[Opening INPUT FOR THIS TASK section]

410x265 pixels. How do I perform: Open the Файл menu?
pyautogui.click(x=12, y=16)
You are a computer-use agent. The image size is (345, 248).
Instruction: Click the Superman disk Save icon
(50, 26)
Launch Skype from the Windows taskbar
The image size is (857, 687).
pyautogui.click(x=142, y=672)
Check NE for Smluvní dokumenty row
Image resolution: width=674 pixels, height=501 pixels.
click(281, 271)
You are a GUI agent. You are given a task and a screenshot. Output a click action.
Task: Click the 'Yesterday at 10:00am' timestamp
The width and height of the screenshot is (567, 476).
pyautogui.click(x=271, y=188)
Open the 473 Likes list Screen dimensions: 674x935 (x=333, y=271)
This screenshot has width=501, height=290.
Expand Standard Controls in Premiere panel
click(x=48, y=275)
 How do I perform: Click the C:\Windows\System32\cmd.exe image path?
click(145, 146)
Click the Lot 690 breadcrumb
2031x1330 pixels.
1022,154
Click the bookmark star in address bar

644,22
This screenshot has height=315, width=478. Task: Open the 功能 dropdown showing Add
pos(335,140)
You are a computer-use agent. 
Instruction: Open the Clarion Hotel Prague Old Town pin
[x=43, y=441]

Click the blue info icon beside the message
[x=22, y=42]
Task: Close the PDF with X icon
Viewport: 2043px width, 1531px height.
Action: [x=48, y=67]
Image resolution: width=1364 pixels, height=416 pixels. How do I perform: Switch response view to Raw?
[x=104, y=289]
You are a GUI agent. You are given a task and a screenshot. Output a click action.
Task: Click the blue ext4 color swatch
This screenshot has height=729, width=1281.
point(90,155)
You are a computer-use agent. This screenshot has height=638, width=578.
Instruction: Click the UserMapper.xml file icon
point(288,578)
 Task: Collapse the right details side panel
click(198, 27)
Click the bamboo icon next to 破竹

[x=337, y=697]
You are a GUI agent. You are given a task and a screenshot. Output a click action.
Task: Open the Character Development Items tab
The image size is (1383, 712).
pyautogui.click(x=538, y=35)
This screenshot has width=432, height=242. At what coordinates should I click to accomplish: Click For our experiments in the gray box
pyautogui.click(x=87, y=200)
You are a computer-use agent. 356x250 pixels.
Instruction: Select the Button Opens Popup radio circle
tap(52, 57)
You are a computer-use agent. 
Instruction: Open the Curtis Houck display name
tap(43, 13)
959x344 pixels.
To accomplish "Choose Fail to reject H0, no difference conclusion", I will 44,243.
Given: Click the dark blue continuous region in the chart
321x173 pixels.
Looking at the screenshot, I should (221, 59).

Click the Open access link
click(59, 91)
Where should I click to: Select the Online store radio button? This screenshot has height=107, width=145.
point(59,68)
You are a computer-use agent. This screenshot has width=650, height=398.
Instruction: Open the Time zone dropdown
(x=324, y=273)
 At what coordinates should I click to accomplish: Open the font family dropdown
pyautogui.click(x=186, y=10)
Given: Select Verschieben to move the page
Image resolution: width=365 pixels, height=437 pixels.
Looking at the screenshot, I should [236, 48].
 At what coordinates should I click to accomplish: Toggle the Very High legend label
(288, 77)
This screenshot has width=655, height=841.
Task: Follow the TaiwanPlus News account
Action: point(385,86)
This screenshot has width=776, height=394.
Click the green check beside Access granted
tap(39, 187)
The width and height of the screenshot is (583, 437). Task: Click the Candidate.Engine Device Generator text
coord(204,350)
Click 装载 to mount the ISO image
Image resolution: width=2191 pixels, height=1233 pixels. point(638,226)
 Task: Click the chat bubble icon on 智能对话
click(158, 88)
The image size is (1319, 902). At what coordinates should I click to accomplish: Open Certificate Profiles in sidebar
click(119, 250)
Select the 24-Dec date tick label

[Closing INPUT FOR THIS TASK section]

TRY IT -> Work out the number of lines in the records that contain the string "computer". Nothing but that number should be sent back.

TASK SOLUTION -> 6